Tasks to carry out:
(a) Repeat word for word the part of the passage on multiple correlation that opens with the words containing "In Unit 9, you" and closes with "multiple correlation study.".
(b) Answer these questions using the passage on multiple correlation:
(i) In which unit were the plane of regression for trivariate, the properties of residuals and the variance of the residuals discussed?
(ii) Which unit of Block 2 should be reviewed for the correlation coefficient before starting this unit?
(iii) What does the coefficient of correlation studied in Block 2 provide?

Excerpt:

In Unit 9, you have studied the concept of regression and linear regression.
Regression coefficient was also discussed with its properties. You learned
how to determine the relationship between two variables in regression and
how to predict value of one variable from the given value of the other
variable. Plane of regression for trivariate, properties of residuals and
variance of the residuals were discussed in Unit 10 of this block, which are
basis for multiple and partial correlation coefficients. In Block 2, you have
studied the coefficient of correlation that provides the degree of linear
relationship between the two variables.
If we have more than two variables which are interrelated in someway and
our interest is to know the relationship between one variable and set of
others. This leads us to multiple correlation study.
In this unit, you will study the multiple correlation and multiple correlation
coefficient with its properties .To understand the concept of multiple
correlation you must be well versed with correlation coefficient. Before
starting this unit, you go through the correlation coefficient given in Unit 6
of the Block 2. You should also clear the basics given in Unit 10 of this
block to understand the mathematical formulation of multiple correlation
coefficients.

Data provided:
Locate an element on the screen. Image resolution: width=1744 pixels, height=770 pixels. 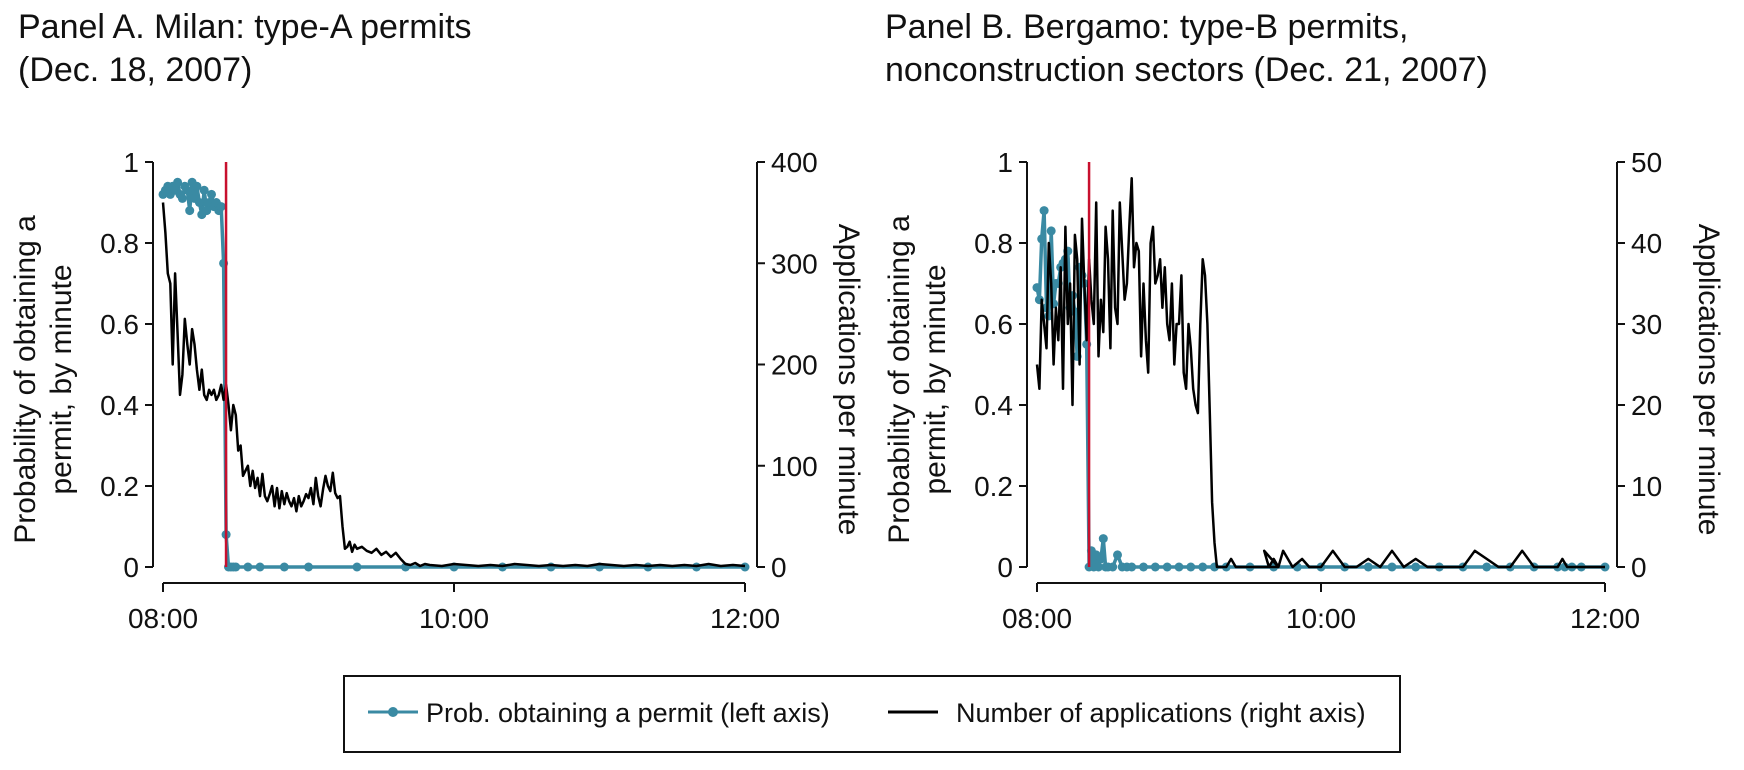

Answers to each task:
(a)
In Unit 9, you have studied the concept of regression and linear regression.
Regression coefficient was also discussed with its properties. You learned
how to determine the relationship between two variables in regression and
how to predict value of one variable from the given value of the other
variable. Plane of regression for trivariate, properties of residuals and
variance of the residuals were discussed in Unit 10 of this block, which are
basis for multiple and partial correlation coefficients. In Block 2, you have
studied the coefficient of correlation that provides the degree of linear
relationship between the two variables.
If we have more than two variables which are interrelated in someway and
our interest is to know the relationship between one variable and set of
others. This leads us to multiple correlation study.

(b)
(i) Unit 10 of this block.
(ii) Unit 6.
(iii) The degree of linear relationship between the two variables.